In 1969, the pair – who first worked under Christo’s name – wrapped the Chicago Museum of Contemporary Art while it remained open and went on to wrap many other notable buildings and structures such as the Pont Nuef bridge in Paris as well as the Reichstag building in Berlin as public art projects.
This propelled them to begin another project called Valley Curtain, which first materialised as an orange curtain of fabric that was hung across the mountainous Colorado State Highway 325, later moving on to Tokyo, The Netherlands and the South Pacific.
Their project, Surrounded Islands, began in Miami where the duo planned to surround eleven islands in the city’s Biscayne Bay with almost 604m2 of pink polypropylene floating fabric. This concept was similarly adopted for their Floating Piers installation at Lake Iseo near Brescia, Italy, allowing visitors to walk just above the surface of the water on floating walkways made of around 200,000 polyethene cubes covered with 70,000 m2 of bright yellow fabric.
Their concept for a project called The Mastaba was first realised in London in 2018, embodying a temporary floating installation that consisted of 7,506 oil barrels in the shape of a mastaba – a type of ancient Egyptian tomb with a flat roof and inward sloping sides. It sat on a floating platform of high-density polyethene, held in place by 32 anchors and painted in bright hues of red, blue and mauve.

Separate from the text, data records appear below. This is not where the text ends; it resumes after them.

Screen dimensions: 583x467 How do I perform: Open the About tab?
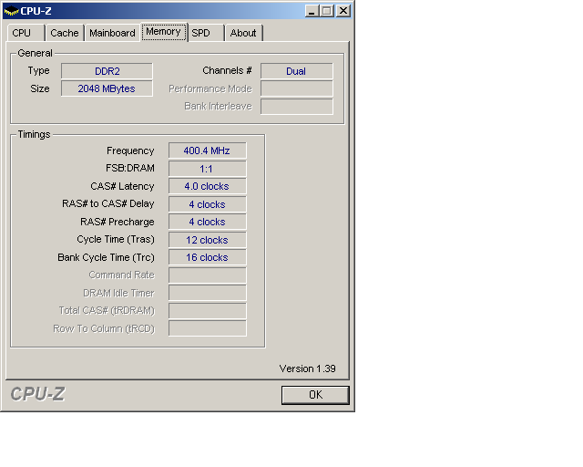[243, 33]
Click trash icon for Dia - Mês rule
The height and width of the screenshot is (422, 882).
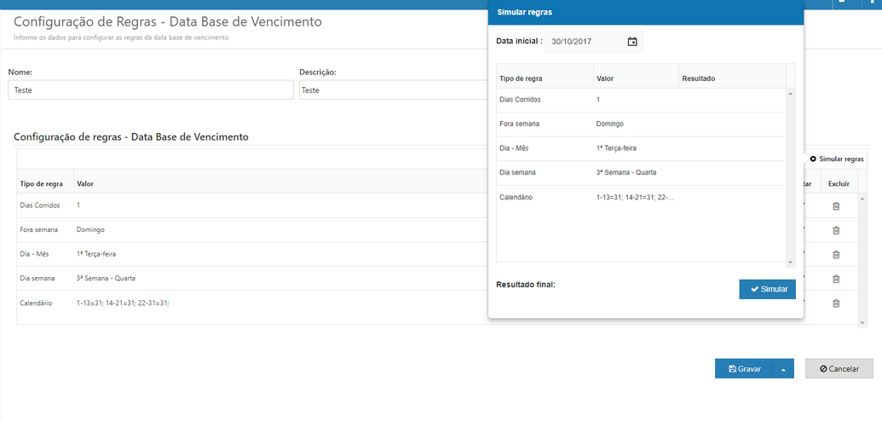[836, 254]
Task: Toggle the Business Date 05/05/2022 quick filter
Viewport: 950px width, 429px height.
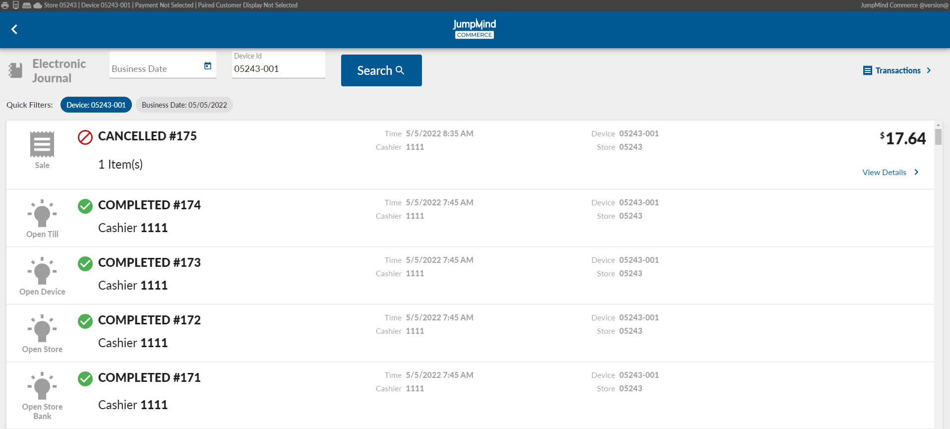Action: [184, 105]
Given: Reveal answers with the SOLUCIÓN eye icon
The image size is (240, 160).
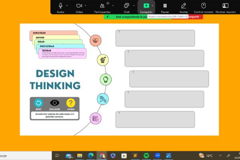Looking at the screenshot, I should (x=54, y=103).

One of the artist’s biggest dreams was to create The Mastaba in Abu Dhabi which was to become the duo’s first permanent large-scale work. First conceived in 1977, the project – if realised – will become the world’s largest sculpture, made using 410,000 multi-coloured barrels to form a mosaic of bright sparkling colours, echoing Islamic architecture. The colours and the positioning of the 55-gallon steel barrels were selected by Christo and Jeanne-Claude in 1979, the year in which the artists visited the Emirate for the first time. The proposed area is located inland, in Al Gharbia, approximately 160 kilometres south of Abu Dhabi, near the Liwa oasis. The project is still a work-in-progress.

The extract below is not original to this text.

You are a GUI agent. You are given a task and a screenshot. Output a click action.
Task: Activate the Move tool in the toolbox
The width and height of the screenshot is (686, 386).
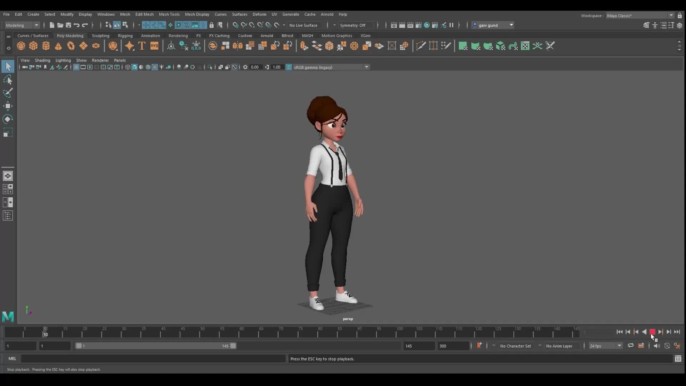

The artists have always made it clear that their works in progress should continue even after their deaths. As per Christo’s wishes, his project ‘L’Arc de Triomphe, Wrapped’ in Paris, is still on track for September 18 – October 3, 2021.
“Christo lived his life to the fullest, not only dreaming up what seemed impossible but realising it,” said a statement from Chisto’s office following his death. The artists always pointed out their projects’ deepest meaning was its immediate aesthetic with the purpose of bringing joy, beauty and new ways of seeing the familiar.